What about you? Are your bedrooms perfectly quiet sactuaries or do you have noise issues, too?
the noise on my avenue is so heinous that to have a phone conversation for work i have to go into the bathroom and close the door!
i've long been used to the garbage trucks at 3am and the bus going back and forth all night, since i live on a main drag and my apartment faces the street. it is what it is, but i swear...i lived in colorado for five years and i NEVER got used to the silence. i would invent sounds in the night and get scared ahah - i much prefer the garbage trucks! :)
view kdkaboom's profile
I also dream of a quiet bedroom. My problem is street noise and noisy neighbors on the other side of a common wall. For the common wall I added a second layer of drywall with a product called Greenglue. It seems to be working pretty well.

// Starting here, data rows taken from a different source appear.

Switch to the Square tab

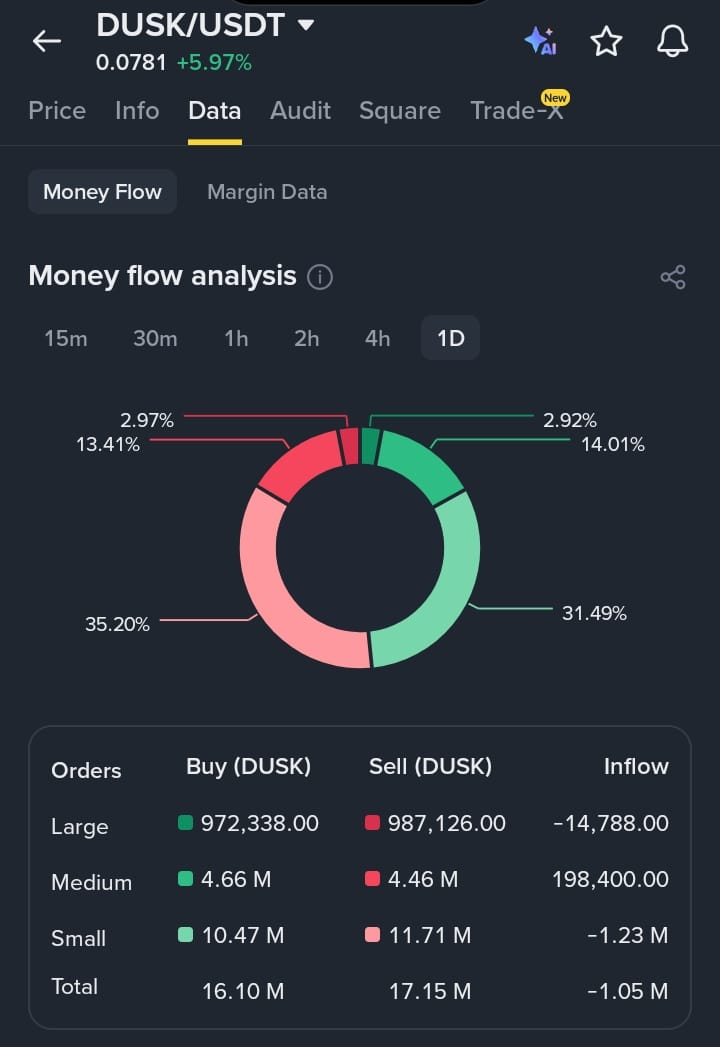400,111
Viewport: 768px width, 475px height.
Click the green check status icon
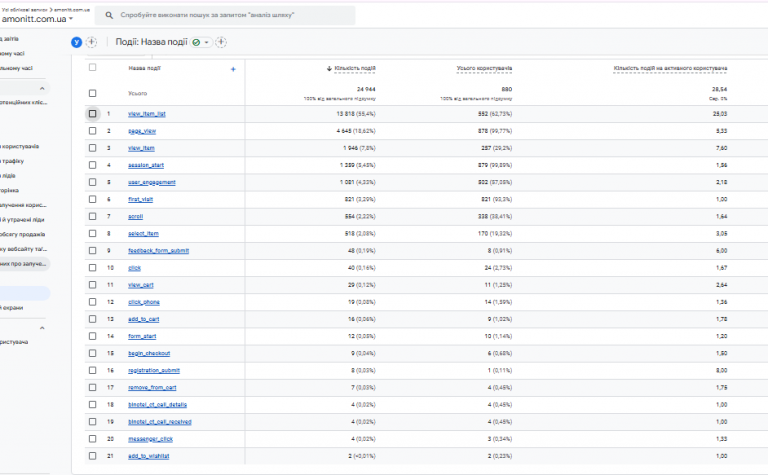tap(196, 42)
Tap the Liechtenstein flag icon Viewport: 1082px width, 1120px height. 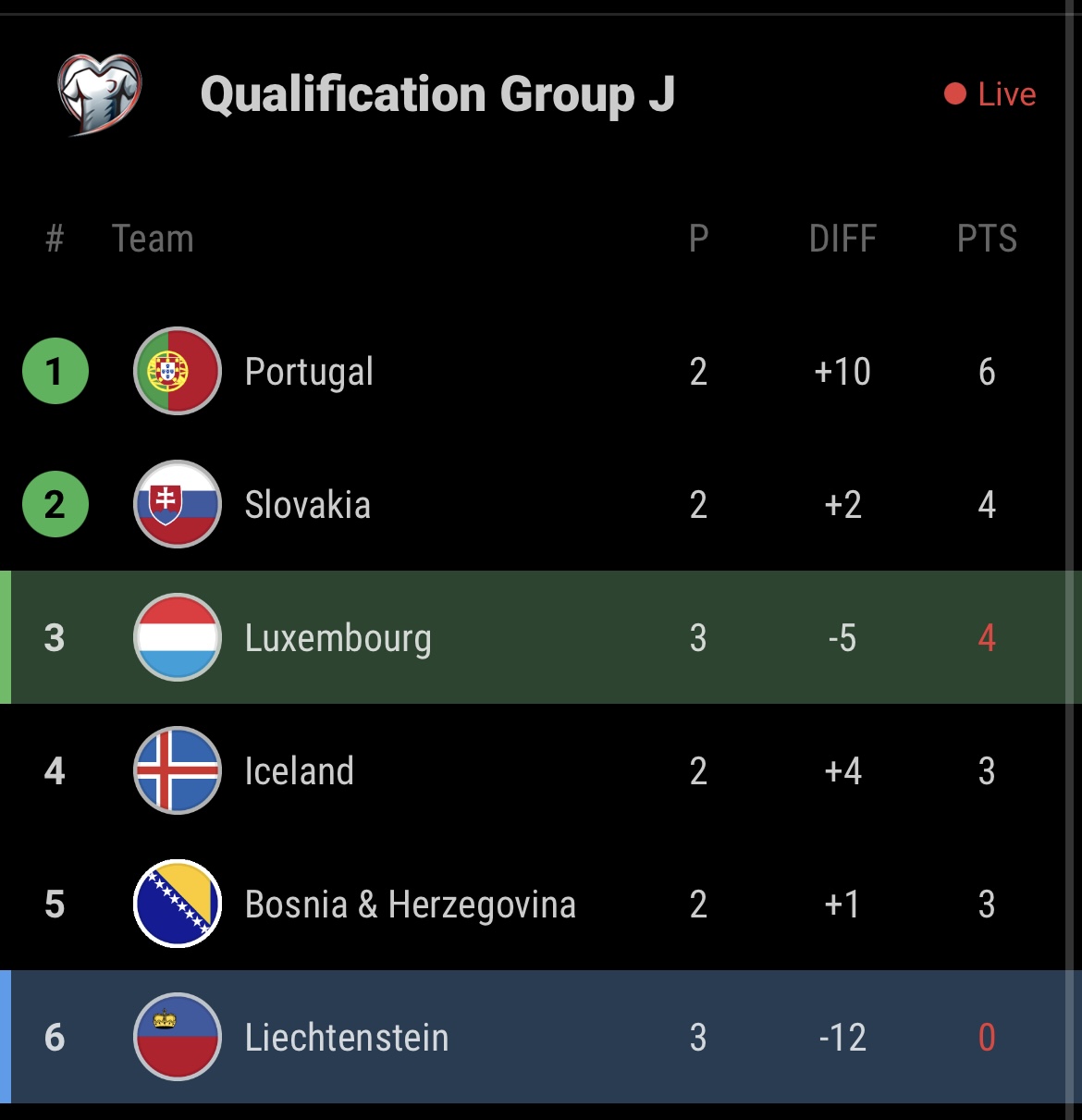(178, 1037)

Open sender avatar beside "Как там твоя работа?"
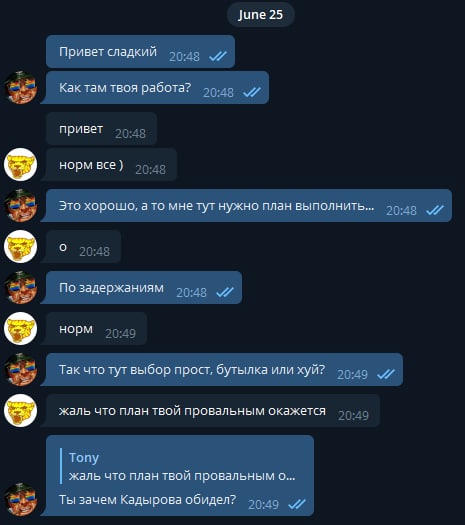[21, 87]
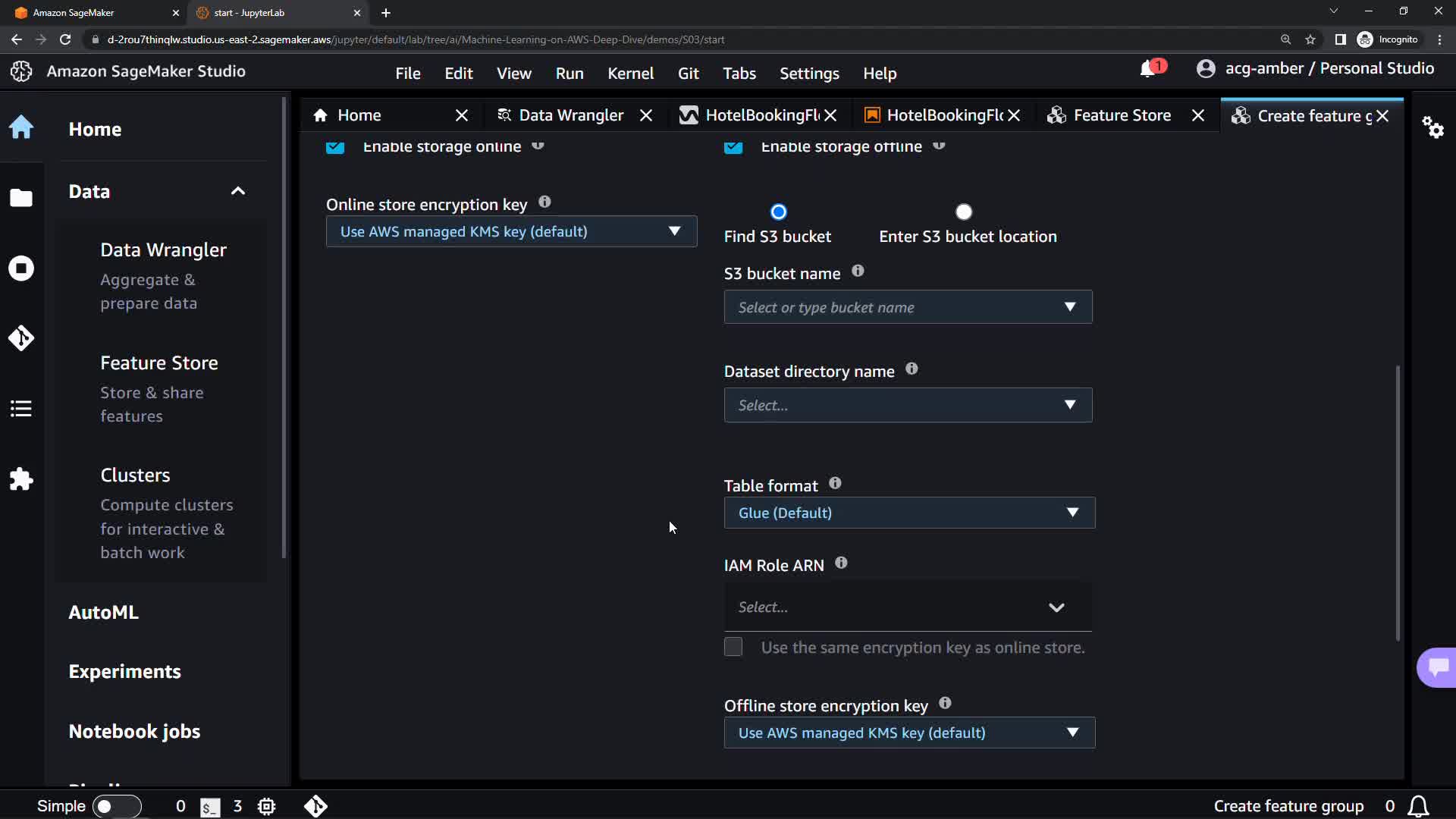Expand the IAM Role ARN selector
1456x819 pixels.
point(908,607)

For the street noise I have not solved that problem yet. I am considering hotel style noise reducing curtains. Have you tried them?
view denverdigs's profile
Total silence here... sound-proofed walls are the one element the builders of this place got right, and we look out on a street rarely used by cars.
I kind of miss the 5 a.m. garbage pick-up we had in SF, as it's way too easy to oversleep here... but I do NOT miss the pimp-and-ho shout-offs on O'Farrell St. or the every-three-minutes bus litany of "38 Geary - Transbay Terminal."
view wende in the twin cities's profile
I'm in the back of my building, facing another residential street. It's relatively quiet for New York. I do, however, hear the 7 train rattling by at all hours, though it is several blocks away. In my old place in Manhattan, I lived above a couple that had loud screaming matches at all hours of the night. They'd play music to cover it. I don't miss them at all.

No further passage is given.